Wajah Suma Bing membeku dingin, katanya: "Semua orang yang turut mengeroyok dan menganiaya ayahku dulu tiada seorangpun yang boleh luput dari hukuman yang serupa."
"Kau terlalu kejam..."
"Kalian menyesal setelah terlambat?"
Tersipu2 Bu khek chiu Tio Leng wa maju sama tengah, katanya gugup: "Siauhiap..."
Tanpa berpaling Suma Bing ulapkan sebelah tangan, kontan Bu khek chiu terhuyung mundur.
Bu khek sianglo menjerit dengan penuh kepedihan: "Sebab dan akibat saling berbalasan, Suma Bing, silahkan kau turun tangan!"
Pada saat itulah tiba2 terdengar sebuah bentakan nyaring dari kejauhan sana: "Suma Bing, berani benar kau!"
Suma Bing terperanjat, tanpa terasa tangannya diturunkan kembali, matanya berkilat memandang kearah datangnya suara. Begitu melihat tegas, kontan tubuhnya merinding dan berdiri bulu kuduknya, matanya kesima mulutnya melongo.
Seorang gadis serba putih melayang datang seperti Dewi yang melayang tiba dari kahyangan.
Dia adalah Ting Hoan?
Tapi sebuah pikiran lain segera menghapus perasaannya dalam kenyataan ini. Sebab Ting Hoan sudah meninggal setelah diperkosa oleh Racun diracun, malah dia sendiri yang turun tangan mengubur jenazahnya, orang yang sudah mati sudah tentu takkan hidup lagi.

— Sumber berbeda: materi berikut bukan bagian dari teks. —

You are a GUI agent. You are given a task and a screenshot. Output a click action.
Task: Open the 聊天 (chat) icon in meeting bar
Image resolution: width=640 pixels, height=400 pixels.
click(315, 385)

Tapi kenyataan yang datang ini memang Ting Hoan adanya. Dia meng-ucek2 mata, dan melihat lagi lebih tegas, memang tidak salah, Ting Hoan adanya.
Betapa besar rasa kejut hatinya susah diuraikan dengan kata2, tubuhnya limbung tiga langkah. Apa mungkin Ting Hoan benar2 hidup kembali? Kenyataan ini lantas menghancurkan segala pikiran.
Dalam pada itu, gadis serba putih itu sudah berdiri tegak diatas tanah, matanya menyapu keseluruh gelanggang, per-tama2 dipandangnya Bu khek sianglo penuh perhatian. Lalu berpaling kearah Bu khek chiu Tio Leng wa serta panggilnya: "Ayah!"
Bu khek chiu Tio Leng wa berjingkrak kegirangan serunya: "Anak Siok, kau...sungguh tepat kedatanganmu..."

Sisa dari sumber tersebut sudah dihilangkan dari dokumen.